## TRY IT
Which lines of the data hold the word "agent"? Copy all of them.

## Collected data
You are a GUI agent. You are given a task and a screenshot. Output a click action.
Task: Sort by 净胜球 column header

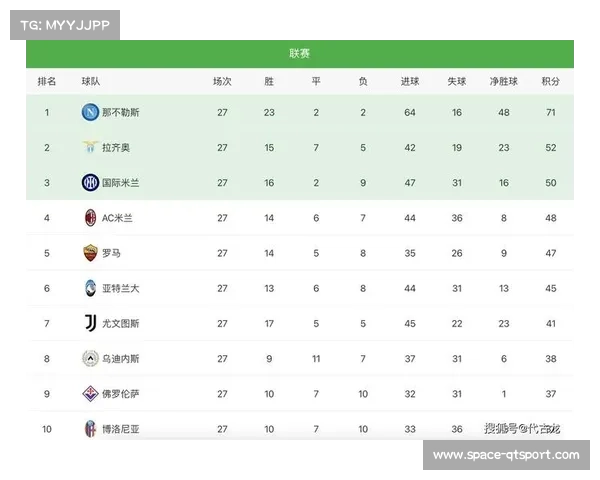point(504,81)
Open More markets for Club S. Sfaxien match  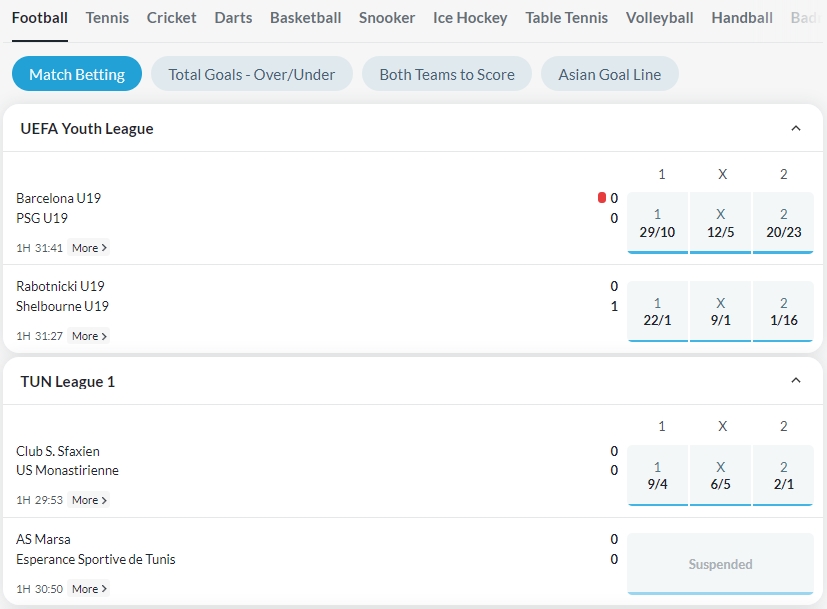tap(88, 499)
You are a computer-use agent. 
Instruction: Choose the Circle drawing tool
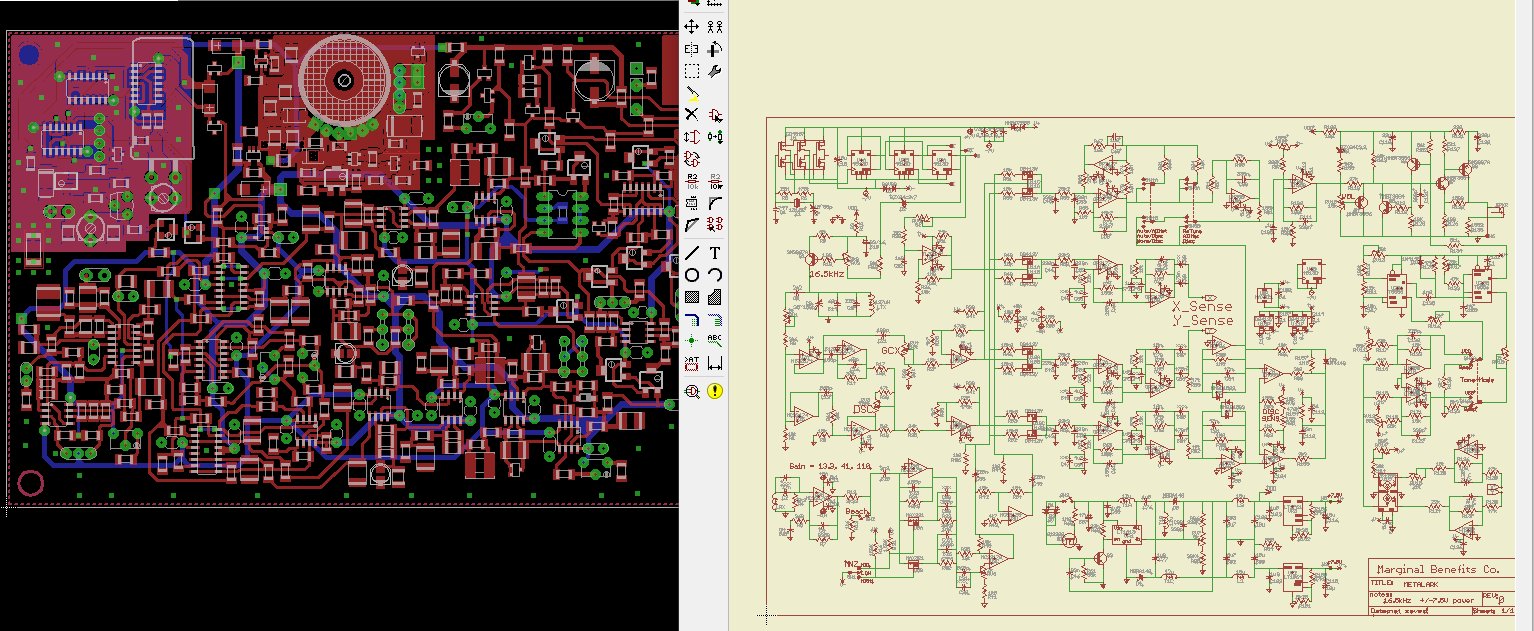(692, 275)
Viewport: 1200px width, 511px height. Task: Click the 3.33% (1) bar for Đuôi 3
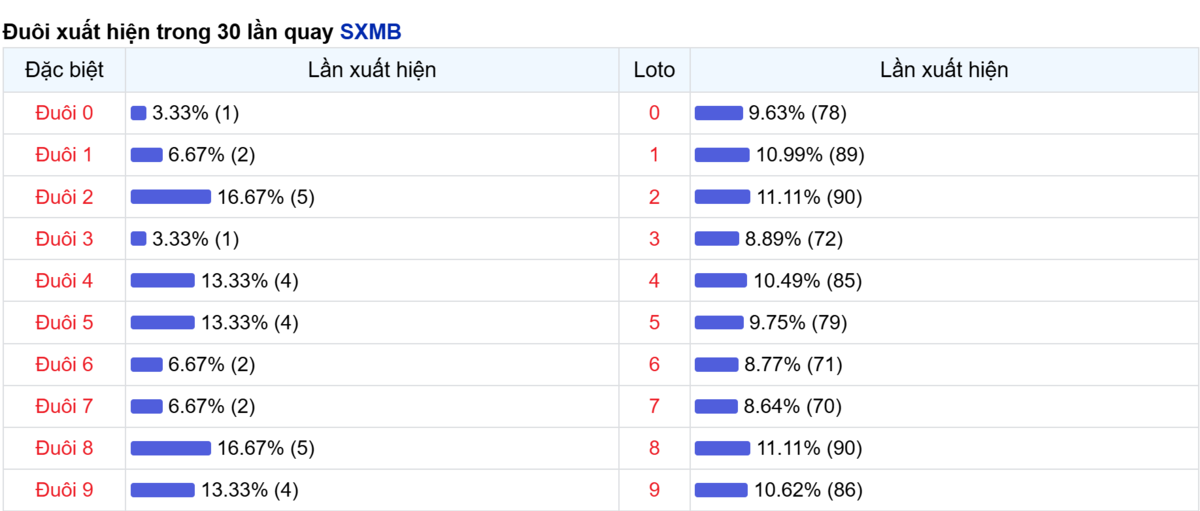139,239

## FINISHED TASK
You are a GUI agent. You are given a task and a screenshot. Output a click action.
You are a computer-use agent. 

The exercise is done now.